- Task A -
From the book abstract, list the three concepts that the first chapter clarifies.
- Task B -
Extend the abstract of Crahay's book on fair and effective schools, picking up after its final sentence.

══ Document segment

Bibliographic reference :
Crahay, M. (2000). L'école peut-elle être juste et efficace? De l'égalité des chances à l'égalité des acquis. Bruxelles: De Boeck Université.

Abstract :

New Challenges for Schools
Massification of education has created new challenges for schools, one of which is to be both fair and effective. In his book, Crahay synthesizes the results of research projects conducted on educational systems and pedagogical practices in order to isolate the characteristics of a system likely to meet both requirements.

Description of Book Chapters
The first chapter clarifies the concepts of equality of opportunity, equality of treatment and equality of knowledge. Then, the author tackles the major issue that pertains to how family background influences educational paths. In chapter 3, Crahay enquires into how schools can reduce inequalities of achievement (e.g. differentiated systems vs. mainstream system). In chapter 4, the author shows that, although the principle of equality of treatment is acknowledged, students are not necessarily offered the same learning opportunities. The author provides further information on this issue in chapter 5 by reviewing studies conducted on teaching time management. In chapter 6, Crahay presents a series of meta-analyses conducted on various management approaches of student heterogeneity (individual vs. group teaching, homogeneous vs. heterogeneous group composition). Chapters 7 and 8 present respectively studies on mastery learning and on the role of co-operation in learning.

════
══ Provided material

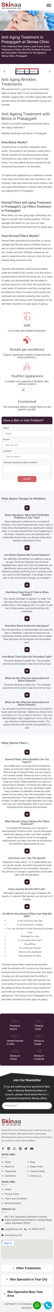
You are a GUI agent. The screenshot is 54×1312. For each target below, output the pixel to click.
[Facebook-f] (2, 1148)
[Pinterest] (20, 1148)
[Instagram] (14, 1148)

════

- Result A -
- Equality of opportunity
- Equality of treatment
- Equality of knowledge

- Result B -
For Equality of Knowledge
This impressive literature review illustrates the importance of equality of knowledge in schools over that of equality of opportunity, which seems to lean more towards the reproduction of social elitism. To achieve equality of knowledge with regard to basic skills, it is necessary to work on both the educational system and pedagogical practices. To this end, the importance of certain negative discrimination factors must first be reduced: 1) freedom of parents to choose schools, 2) special education, 3) ability grouping, 4) grade repetition and 5) steering students into various streams in early high school. Then, guiding strategies should be implemented to enable teachers to adapt their teaching (teaching time management, program compliance). Learning conditions should also be reviewed. As such, the author proposes adopting a modular organization of schools without age groups and integrated into an interactive process (group teaching, tutoring, reciprocal teaching).

Crahay stresses the need to rethink schools based on their growing diversity (cultural revolution) and concludes that the reviewed studies have revealed that the most egalitarian pedagogies are also the most effective.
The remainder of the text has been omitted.